▶ Testo
+++
In Grande Oriente d’Italia c. Italia, la Corte ha valutato la legittimità della perquisizione dei locali di un’associazione massonica nell’ambito di un’inchiesta parlamentare sulla mafia, durante la quale furono sequestrati documenti, inclusi dati personali di oltre 6.000 membri. La Corte ha rilevato l’assenza di prove o sospetti ragionevoli per giustificare una misura così ampia e indeterminata, aggravata dalla mancanza di garanzie procedurali, come un controllo giurisdizionale effettivo. Ha concluso che l’interferenza, non conforme alla legge né necessaria in una società democratica, ha violato i diritti dell’associazione.
Si segnala, infine, Giesbert e altri c. Francia, in tema di diffamazione a mezzo stampa, in cui la Corte di Strasburgo, nell’ambito di un caso di peculiare rilievo nel contesto politico francese, ha escluso la violazione dell’art. 10 della Convenzione. La Corte ha ritenuto che non vi fossero elementi per mettere in discussione la valutazione unanime dei giudici nazionali, i quali, sulla base di argomentazioni pertinenti e precise, avevano escluso che le accuse rivolte all’allora presidente dell’UMP nell’articolo contestato, qualificabili come «dichiarazioni di fatto» potessero essere state fondate su una base fattuale adeguata.
Sentenza della Corte Edu (Prima Sezione), 19 dicembre 2024, ric. nn. 47284/16 e 84604/17, Episcopo e Bassani c. Italia
Oggetto: articolo 7 della Convenzione (nulla poena sine lege) – natura e scopo della confisca diretta di proventi illeciti ex art. 322-ter c.p.p. – esclusione della natura penale.
Articolo 6 § 1 (diritto a un equo processo – certezza del diritto) – contrasto giurisprudenziale sull’applicazione della confisca nonostante la prescrizione del reato – esistenza di divergenze profonde e durature – esistenza e utilizzo di un meccanismo interno di superamento e soluzione del conflitto – efficacia dell’intervento delle Sezioni Unite.
Articolo 6 § 2 della Convenzione (diritto a un equo processo – presunzione di innocenza) – aspetto reputazionale – proscioglimento per prescrizione e ordine di confisca basato sulla responsabilità penale affermata in primo grado.
Articolo 1 Prot. 1 (protezione della proprietà) contrasto giurisprudenziale sull’applicazione della confisca nonostante la prescrizione del reato – base legale non sufficientemente prevedibile al momento dell’applicazione della confisca.
La procedura sovranazionale, attivata da due ricorrenti in diversi procedimenti penali, riguarda la confisca diretta di proventi illeciti ex art. 322-ter c.p., ordinata nella sentenza di condanna di primo grado e confermata dal giudice di appello con sentenza di proscioglimento per prescrizione dei reati presupposto.
Alcune doglianze riguardano il rispetto del principio di legalità della pena ai sensi dell’art. 7 della Convenzione.
La Corte le dichiara però inammissibili ratione materiae in forza della natura non penale della confisca diretta ex art. 322-ter c.p.
+++
▶ Sezione dati
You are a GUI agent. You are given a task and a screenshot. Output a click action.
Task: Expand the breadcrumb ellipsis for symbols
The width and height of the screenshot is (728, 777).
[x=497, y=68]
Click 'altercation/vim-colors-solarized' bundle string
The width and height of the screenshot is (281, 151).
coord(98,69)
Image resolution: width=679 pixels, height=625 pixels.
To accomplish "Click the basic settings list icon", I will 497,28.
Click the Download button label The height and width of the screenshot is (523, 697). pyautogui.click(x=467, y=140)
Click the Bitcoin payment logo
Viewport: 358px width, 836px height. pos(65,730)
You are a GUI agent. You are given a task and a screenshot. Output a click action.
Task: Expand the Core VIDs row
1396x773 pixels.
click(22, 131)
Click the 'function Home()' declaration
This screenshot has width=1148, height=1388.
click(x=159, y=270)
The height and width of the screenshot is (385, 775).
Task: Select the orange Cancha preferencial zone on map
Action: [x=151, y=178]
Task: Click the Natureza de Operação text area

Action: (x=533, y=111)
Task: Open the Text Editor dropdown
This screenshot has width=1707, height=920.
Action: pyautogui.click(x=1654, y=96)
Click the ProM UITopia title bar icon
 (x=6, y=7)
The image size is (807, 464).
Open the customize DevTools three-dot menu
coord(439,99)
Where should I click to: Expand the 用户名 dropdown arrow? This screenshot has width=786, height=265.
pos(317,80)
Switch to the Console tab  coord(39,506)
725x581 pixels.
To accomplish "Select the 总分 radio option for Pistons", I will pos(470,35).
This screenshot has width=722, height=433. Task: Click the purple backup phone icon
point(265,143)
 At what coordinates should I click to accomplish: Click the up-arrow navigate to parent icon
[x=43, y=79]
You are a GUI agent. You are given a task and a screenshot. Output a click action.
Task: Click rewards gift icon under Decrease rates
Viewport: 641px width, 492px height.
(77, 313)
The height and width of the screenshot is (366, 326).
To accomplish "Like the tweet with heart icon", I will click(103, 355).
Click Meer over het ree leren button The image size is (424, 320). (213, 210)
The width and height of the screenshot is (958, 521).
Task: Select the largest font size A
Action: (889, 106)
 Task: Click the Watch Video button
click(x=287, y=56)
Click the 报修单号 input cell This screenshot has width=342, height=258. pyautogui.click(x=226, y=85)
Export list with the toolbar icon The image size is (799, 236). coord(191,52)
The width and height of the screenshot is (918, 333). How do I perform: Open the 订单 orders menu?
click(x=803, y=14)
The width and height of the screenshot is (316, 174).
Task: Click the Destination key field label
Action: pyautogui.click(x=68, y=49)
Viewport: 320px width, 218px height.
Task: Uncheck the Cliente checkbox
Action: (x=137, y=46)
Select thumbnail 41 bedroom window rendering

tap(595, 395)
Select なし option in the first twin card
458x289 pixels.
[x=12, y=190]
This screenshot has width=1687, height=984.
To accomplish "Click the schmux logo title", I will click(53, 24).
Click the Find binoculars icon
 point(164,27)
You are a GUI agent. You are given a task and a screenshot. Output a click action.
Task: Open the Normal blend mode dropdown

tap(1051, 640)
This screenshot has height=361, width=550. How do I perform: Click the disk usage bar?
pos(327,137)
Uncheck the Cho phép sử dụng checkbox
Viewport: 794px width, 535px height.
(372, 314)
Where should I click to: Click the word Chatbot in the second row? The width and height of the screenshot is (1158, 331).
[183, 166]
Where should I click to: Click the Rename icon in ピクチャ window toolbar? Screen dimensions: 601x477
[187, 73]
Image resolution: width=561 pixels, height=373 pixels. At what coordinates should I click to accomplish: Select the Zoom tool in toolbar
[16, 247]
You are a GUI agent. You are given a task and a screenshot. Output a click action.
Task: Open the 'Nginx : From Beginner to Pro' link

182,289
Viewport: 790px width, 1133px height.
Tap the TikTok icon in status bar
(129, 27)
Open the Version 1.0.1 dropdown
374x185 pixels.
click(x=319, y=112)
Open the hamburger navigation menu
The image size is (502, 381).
+++
▶ Compiti ed esercizi
1. Riscrivi in forma di elenco puntato il paragrafo che comincia con «In Grande Oriente d’Italia c. Italia» nel testo sulle sentenze della Corte EDU, conservandone i fatti principali.
2. Prosegui il testo sulle sentenze della Corte EDU partendo subito dopo l’ultima frase riportata.

▶ Risposte agli esercizi
1.
- Caso: Grande Oriente d’Italia c. Italia.
- Oggetto: perquisizione dei locali di un’associazione massonica durante un’inchiesta parlamentare sulla mafia, con sequestro di documenti, compresi i dati personali di oltre 6.000 membri.
- Rilievi della Corte: non c’erano prove o sospetti ragionevoli che giustificassero una misura così ampia e indeterminata. Mancavano inoltre garanzie procedurali, come un controllo giurisdizionale effettivo.
- Conclusione: l’interferenza non era conforme alla legge né necessaria in una società democratica e ha violato i diritti dell’associazione.

2.
A tal fine, la Corte valorizza i seguenti elementi: (i) l’inquadramento interno in termini di «misura di sicurezza» (§§ 51-58); (ii) il riconoscimento interno della funzione di ripristinare la situazione economica precedente al reato ed evitare l’accumulo di beni illeciti (§§ 70 e 76); (iii) l’entità delimitata all’effettivo arricchimento dell’autore del reato – aspetto rilevante anche quanto alla «gravità» o «severità» della sanzione (§§ 74 e 79); (iv) l’irrilevanza del grado di colpevolezza nella determinazione del quantum da confiscare (§ 74); (v) correlativamente, l’irrilevanza della confisca nella determinazione delle sanzioni penali in senso stretto (§ 74); (vi) l’impossibilità di convertire la confisca in misura detentiva (§ 74); (vii) il crescente consenso internazionale sull’utilizzo della confisca dei proventi illeciti anche senza condanna (§ 76); (viii) il potere/dovere del giudice penale di prendere decisioni di natura civile (§ 78). In definitiva, la confisca-misura di sicurezza, nella prospettiva della Convenzione, risulta paragonabile alla restituzione da arricchimento ingiustificato di diritto civile, piuttosto che alla pena in senso stretto (§ 74).
Un profilo lamentato da entrambi i ricorrenti, seppur a diverso titolo (ai sensi dell’art. 6 § 1, aspetto civile, o dell’art. 1 Prot. 1), attiene al contrasto giurisprudenziale sull’applicabilità della confisca nonostante la prescrizione del reato.
Nel vagliare la certezza del diritto ai sensi dell’art. 6 § 1, la Corte rileva, da una parte, che la possibilità di decisioni giudiziari contrastanti è caratteristica intrinseca a qualsiasi sistema giuridico e necessaria per l’evoluzione e il miglioramento dello stesso; dall’altra, che il persistere del contrasto potrebbe creare uno stato di incertezza potenzialmente illegittimo (§§ 92-93). Di conseguenza, per stabilire se il contrasto giurisprudenziale interno violi l’equità del processo, la Corte elabora un apposito test che verifica (a) l’esistenza di divergenze «profonde» e «durature», nonché (b) l’esistenza e l’utilizzo di un meccanismo interno di superamento e soluzione del contrasto.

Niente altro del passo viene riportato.